Zone Training Treadmill Exercises

Some heart-rate zones are more cheerfully navigated on a treadmill than others.
i Jupiterimages/Photos.com/Getty Images

Many coaches, athletes and fitness buffs find it convenient to describe the intensity of an aerobic workout in terms of heart-rate zones. Though the exact boundaries of these zones vary from source to source, the texts and websites depicting such zones share numerous features. A treadmill is an excellent venue for doing workouts with a narrow heart-rate focus because you can so precisely control the speed and grade of the belt, and the so-called weather doesn't change.

Heart-Rate Zones Defined

    Brian MacKenzie, a longtime UK Athletics coach, uses four training zones: recovery, aerobic, anaerobic and "red-line." For purposes of establishing the boundaries of these zones, MacKenzie defines percentages of maximum in the following way: Take the desired percentage of maximum heart rate, or MHR, expressed as a decimal; multiply it by the difference between your resting heart rate, or RHR, and your MHR; and add your RHR to the result. This is sometimes called the "heart rate reserve" method.

    For example, someone with a MHR of 190 and an RHR of 50 who wanted to work out in a zone between 70 and 80 percent would maintain an HR between [0.7 x (190-50)] + 50, or 148, and [0.8 x (190-50)] + 50, or 162.

Recovery Workouts

    Your recovery zone ranges from 60 to 70 percent. In this zone, you can, to a limited extent, build endurance and increase your aerobic capacity. You also burn a lot more fat than carbohydrates. Workouts in this zone are suitable for the day after an especially intense effort -- hence the name.

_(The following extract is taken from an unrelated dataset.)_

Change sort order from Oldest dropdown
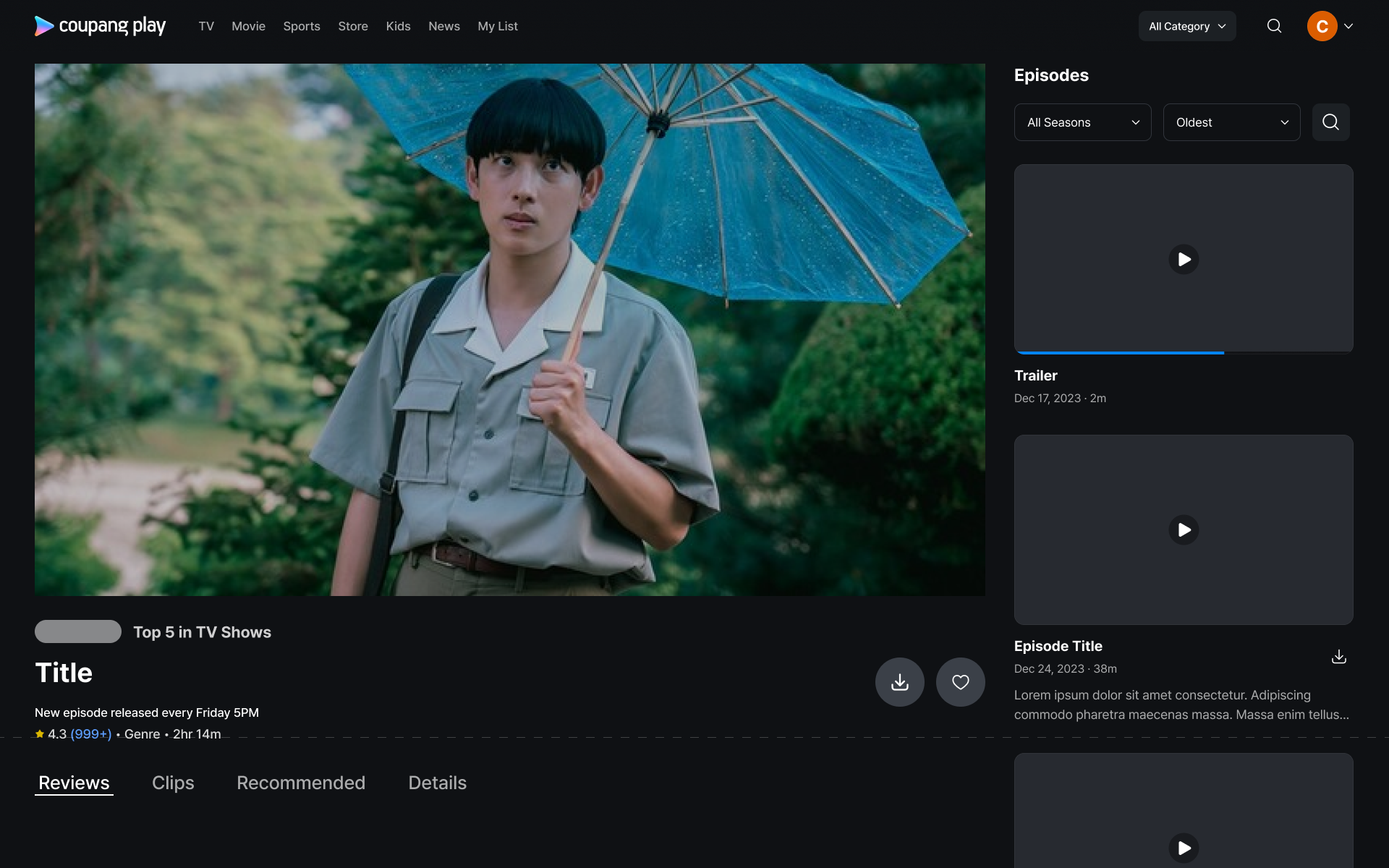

    Examples of such a workout on a treadmill would be speed-walking at 4.0 mph for 30 minutes; jogging at 5.0 mph for 20 minutes; or walking at 2.5 mph with the belt inclined to a 5 percent grade for 25 minutes. Whether these parameters land you in the correct zone is, of course, dependent on your fitness level, so you may have to tweak the numbers. In any case, always aim for a session lasting at least 20 minutes but no more than 30 minutes.

Aerobic Workouts

    You should aim to spend most of your treadmill time in the aerobic zone, as this zone allows for significant fitness gains without knocking you flat. MacKenzie defines the aerobic zone as 70 to 80 percent and says that your body's ability to transport oxygen to your working muscles is greatly enhanced by working in this zone, as it increases your body's ability to remove metabolic waste products from those same muscles.

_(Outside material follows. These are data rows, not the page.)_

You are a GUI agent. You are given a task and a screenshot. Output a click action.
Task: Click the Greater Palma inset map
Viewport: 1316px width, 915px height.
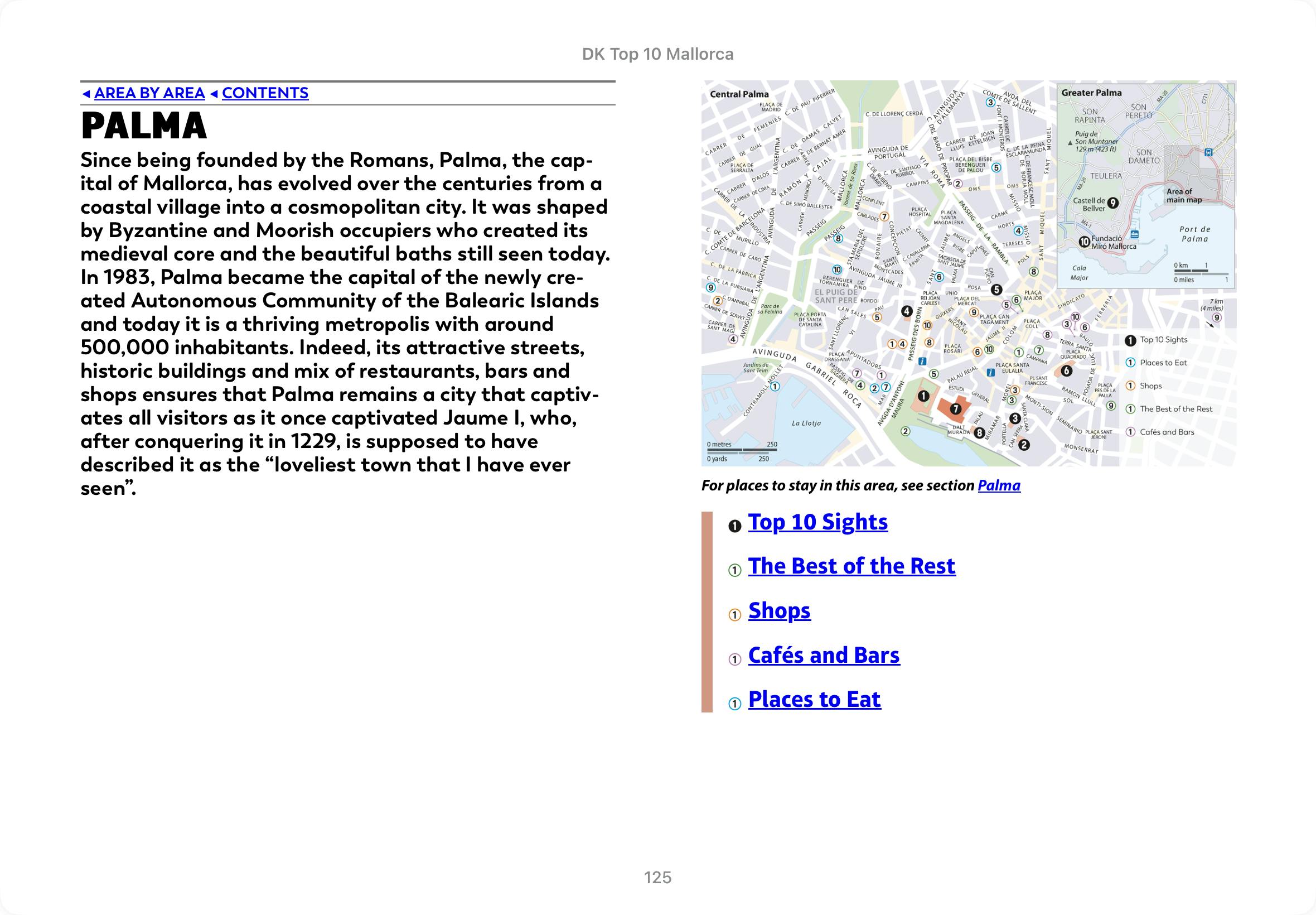click(1145, 185)
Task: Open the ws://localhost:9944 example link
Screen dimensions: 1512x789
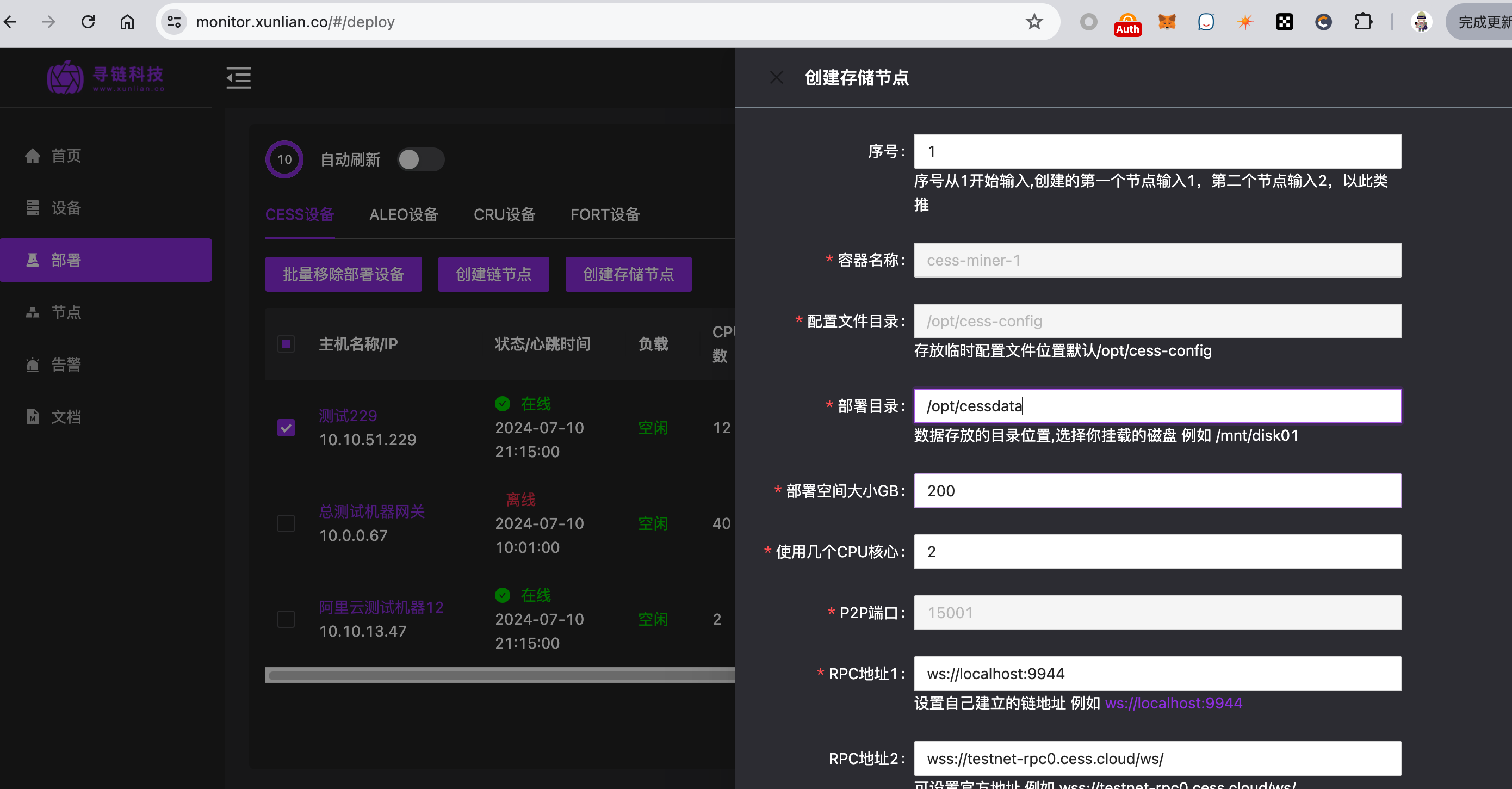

    Sample aerobic workouts include: 30 minutes of progressively faster jogging, with the first 10 minutes at 5.0 mph, the next 10 at 5.5 mph and the last 10 at 6.0 mph; 25 minutes of walking at 4.0 mph up a 4.0 percent grade; and 20 minutes of running at 5.0 mph up a 2.5 percent grade, with exact limits contingent on your fitness level.

Anaerobic Workouts

    If you're working at above 80 percent, you're either working anaerobically or are very close to it -- especially fit people can run aerobically at up to 85 percent or so. Somewhere in this zone, your body begins producing lactic acid more quickly than it can metabolize it, so lactic acid starts to accumulate. This is your so-called lactate threshold, and by training at or just below it, you can "push it back" and make great fitness gains. Anything above 90 percent is "red-line" work and can only be sustained for a matter of minutes.

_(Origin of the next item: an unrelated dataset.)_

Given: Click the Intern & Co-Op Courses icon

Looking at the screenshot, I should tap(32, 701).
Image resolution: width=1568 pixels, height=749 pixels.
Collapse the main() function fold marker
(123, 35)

    Examples of anaerobic workouts include 20 minutes of running with the first 10 aerobic and the last 10 at 7.5 mph or whatever speed is required to jack your heart rate up about 80 percent, and 25 minutes of running 6.0 mph, with the first 15 on no incline and the last 10 with the belt inclined to 3.0 percent. Adjust these numbers to suit your fitness level.